You need to collect all the images on which you want to finetune. All of those images must be put in the ./data folder. Those images will be converted to .jpeg later in the process. Having around 1K diverse images is good magnitude to get interesting results after finetuning.

Captioning

The second step is captioning, describing every images. The result is a json file called: ./captions.json. The keys are the relative paths to the images and the value is the caption

Example

{"./data/yolo.jpeg": "A nice bird flying", "./data/yolo2.jpeg": "A dog sleeping on grass"}

If you do not have any captioning this can be done using for instance BLIP

Caption using BLIP

First we need to clone the BLIP project

git clone https://github.com/salesforce/BLIP
cd BLIP
git checkout  6b5ca0d
touch __init__.py
cd ..

Then you can launch the script caption.py

# Make sure to be inside BLIP because it needs specific scripts of the repository
cd BLIP
# The captioning requires transformers 4.15.0
tf_version=`pip show transformers | grep Version: | cut -d ' ' -f2`
if [[ $tf_version == "4.22.0" ]]; then
    pip uninstall -y transformers && pip install transformers==4.15.0
fi
python ../caption.py

It will read all of the images in the ./data folder and create:

./data_ folder with all images from ./data saved as jpeg
./captions.json file

Upload the dataset to Hugging Face hub

Before finetuning we need to setup the dataset.

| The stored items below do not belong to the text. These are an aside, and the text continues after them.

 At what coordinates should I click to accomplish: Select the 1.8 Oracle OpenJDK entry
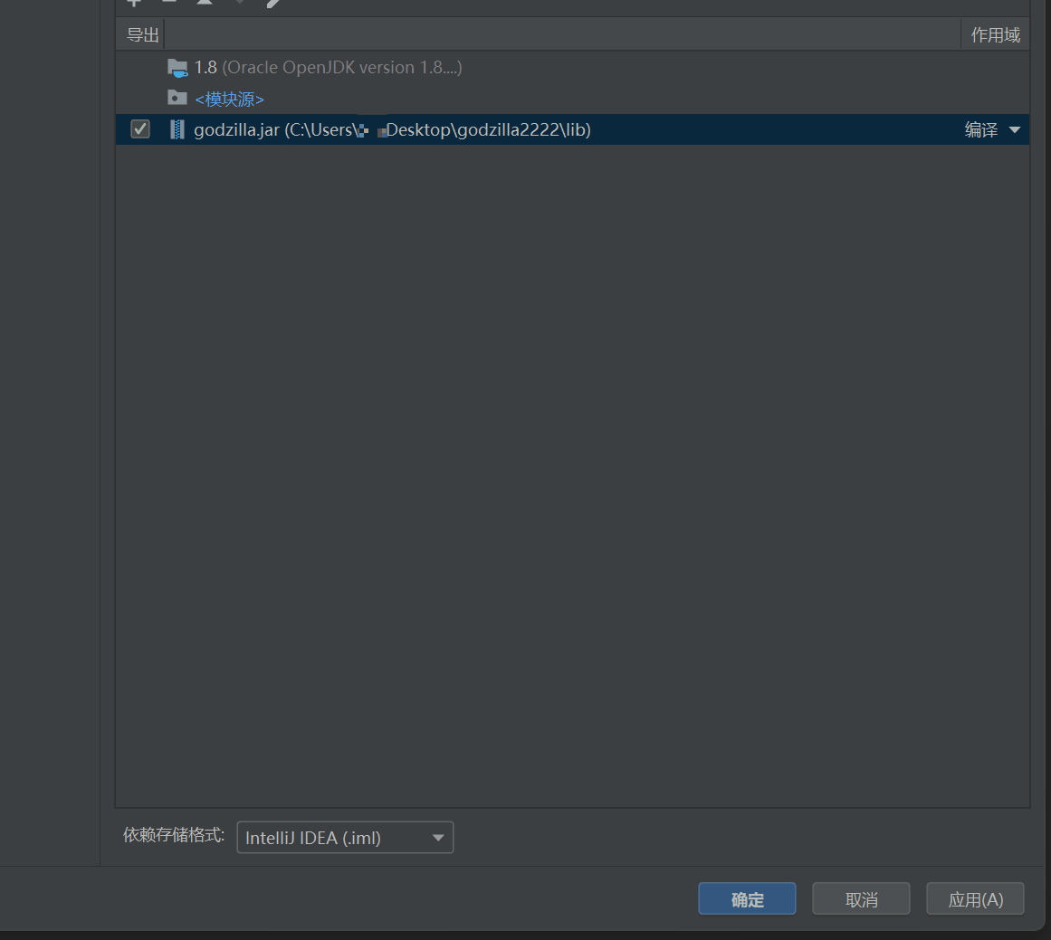328,68
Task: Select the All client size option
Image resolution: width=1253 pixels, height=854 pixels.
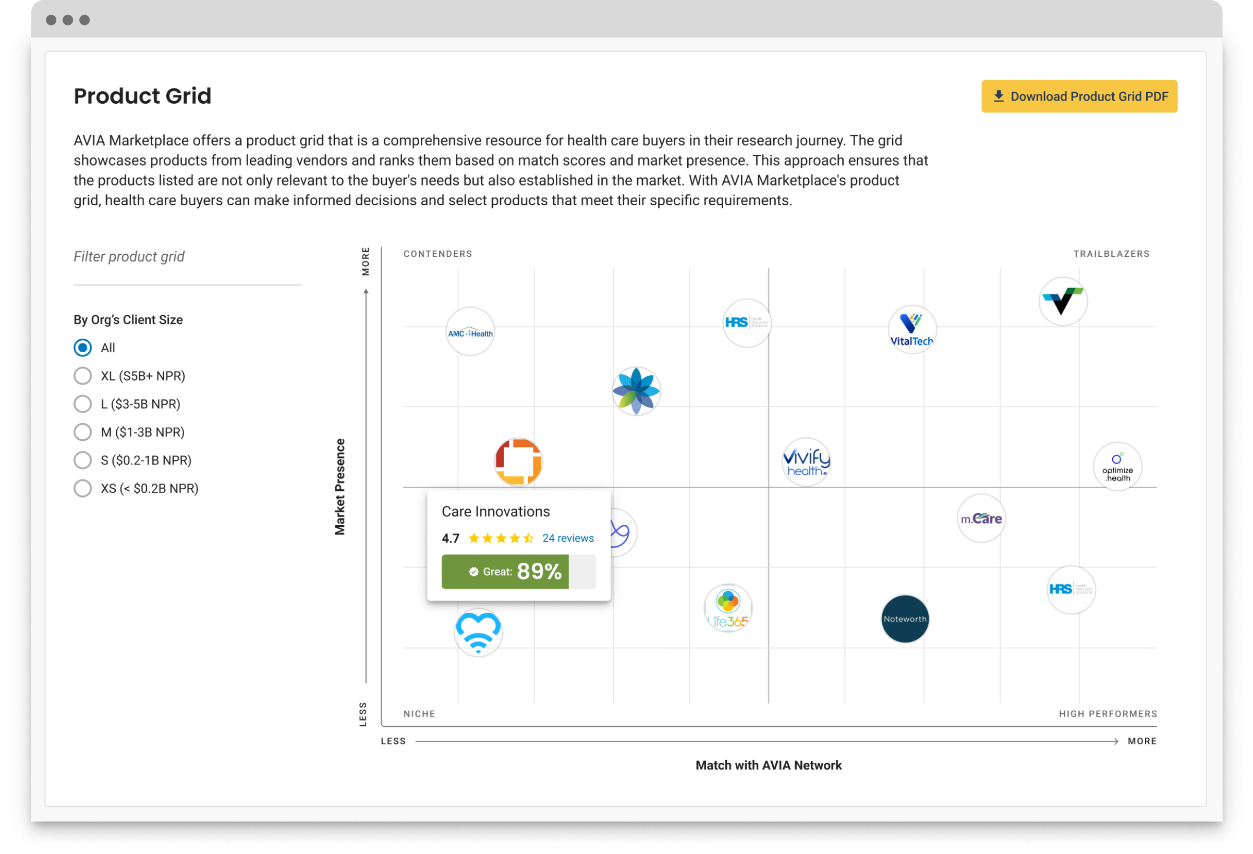Action: 82,348
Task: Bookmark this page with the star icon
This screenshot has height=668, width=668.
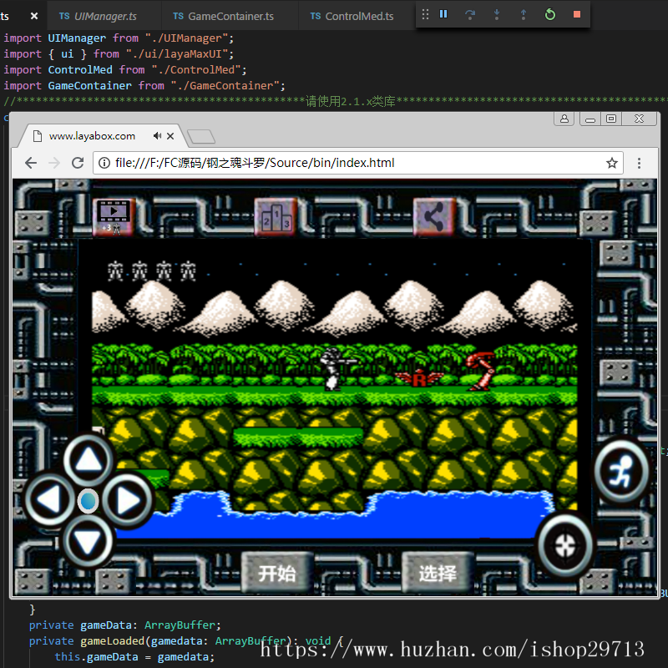Action: point(612,163)
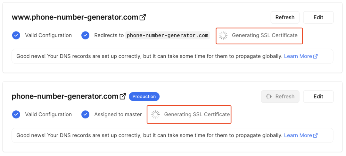Click Valid Configuration checkmark in www domain card

[x=16, y=35]
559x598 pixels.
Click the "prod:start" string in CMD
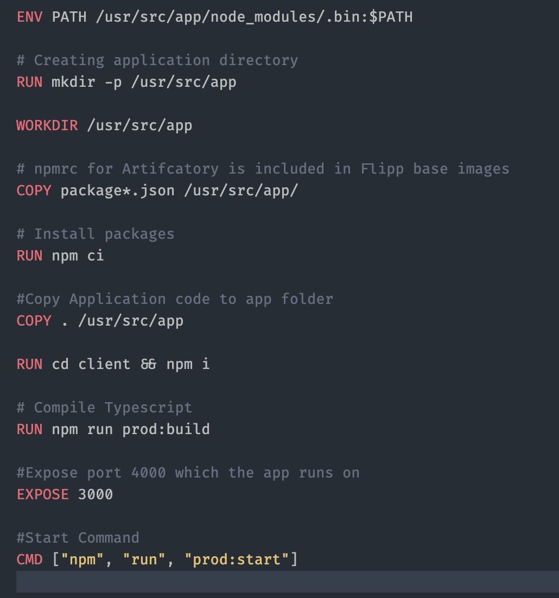[x=236, y=559]
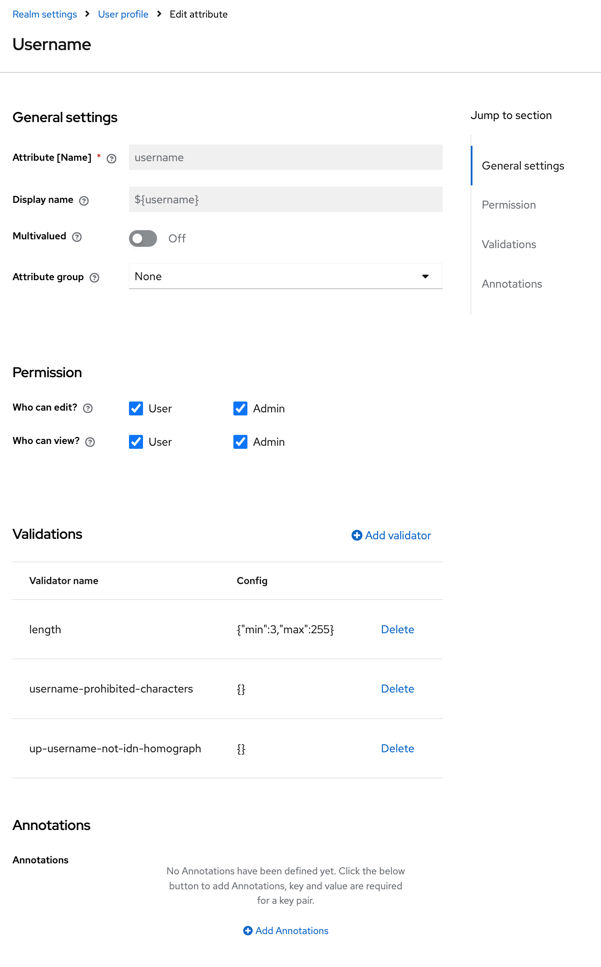Screen dimensions: 601x967
Task: Click help icon next to Attribute group
Action: pyautogui.click(x=94, y=278)

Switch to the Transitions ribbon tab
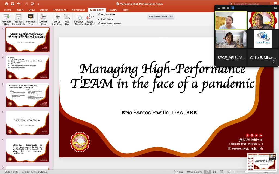(x=60, y=10)
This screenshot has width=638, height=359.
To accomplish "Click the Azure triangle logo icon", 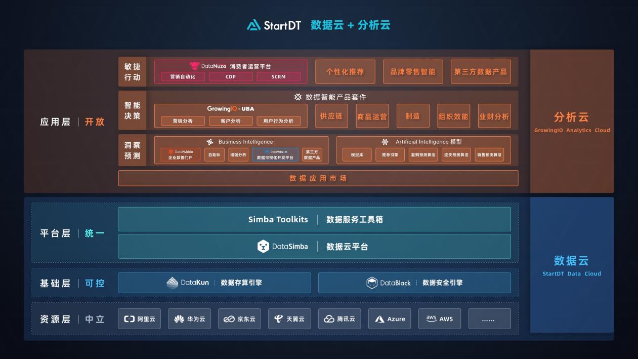I will pyautogui.click(x=379, y=319).
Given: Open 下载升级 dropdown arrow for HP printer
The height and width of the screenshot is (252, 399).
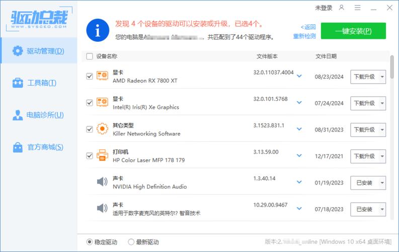Looking at the screenshot, I should (381, 156).
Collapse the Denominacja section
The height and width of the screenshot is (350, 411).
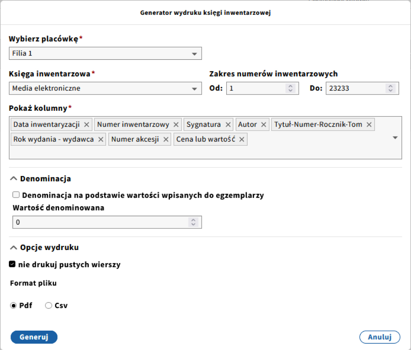click(13, 179)
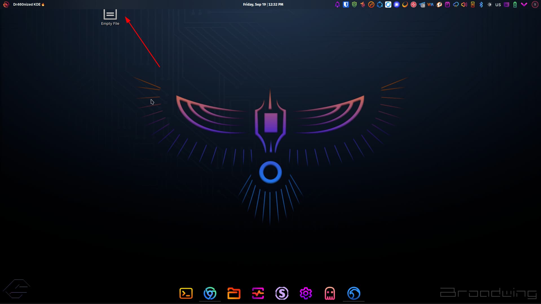Open the battery status tray icon
This screenshot has width=541, height=304.
[515, 5]
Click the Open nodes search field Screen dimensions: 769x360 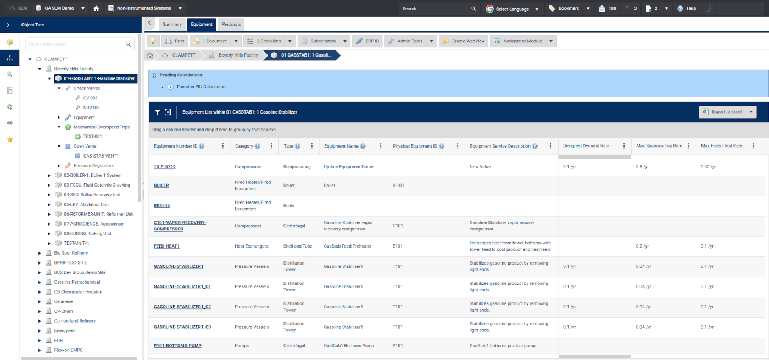pos(76,44)
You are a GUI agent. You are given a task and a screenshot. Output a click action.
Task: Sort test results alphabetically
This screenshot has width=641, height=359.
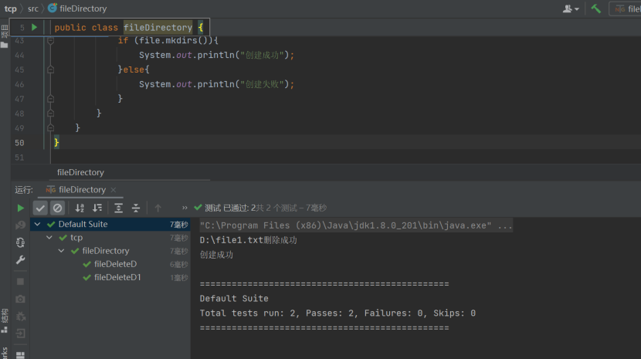(x=80, y=208)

You can save your dataset locally or in Hugging Face hub

Locally

Once it is done you can launch the following script that will upload the dataset

python create_dataset.py --save_to_disk --dataset_name DATASET_NAME

In HuggingFace hub

Make sure you are authenticated using

huggingface-cli login

Once it is done you can launch the following script that will upload the dataset

python create_dataset.py --dataset_name DATASET_NAME

You should verify that your dataset is available in https://huggingface.co/datasets/YOURNAME/DATASET_NAME. You can create a specific README to have a dataset preview. You can modify the dataset_README_template.md accordingly and upload it as README.md in your dataset repository.

Finetuning

The script is mainly inspired from Diffuser finetuning script, it was modified before this script was merged to diffusers. I may create an MR on diffusers to add new features for the finetuning.

As said before the finetuning requires a GPU with at least 24GB of VRAM. Moreover it can overfits quite easily. It is advised to follow the finetuning at every epoch and stop when overfitting is observed.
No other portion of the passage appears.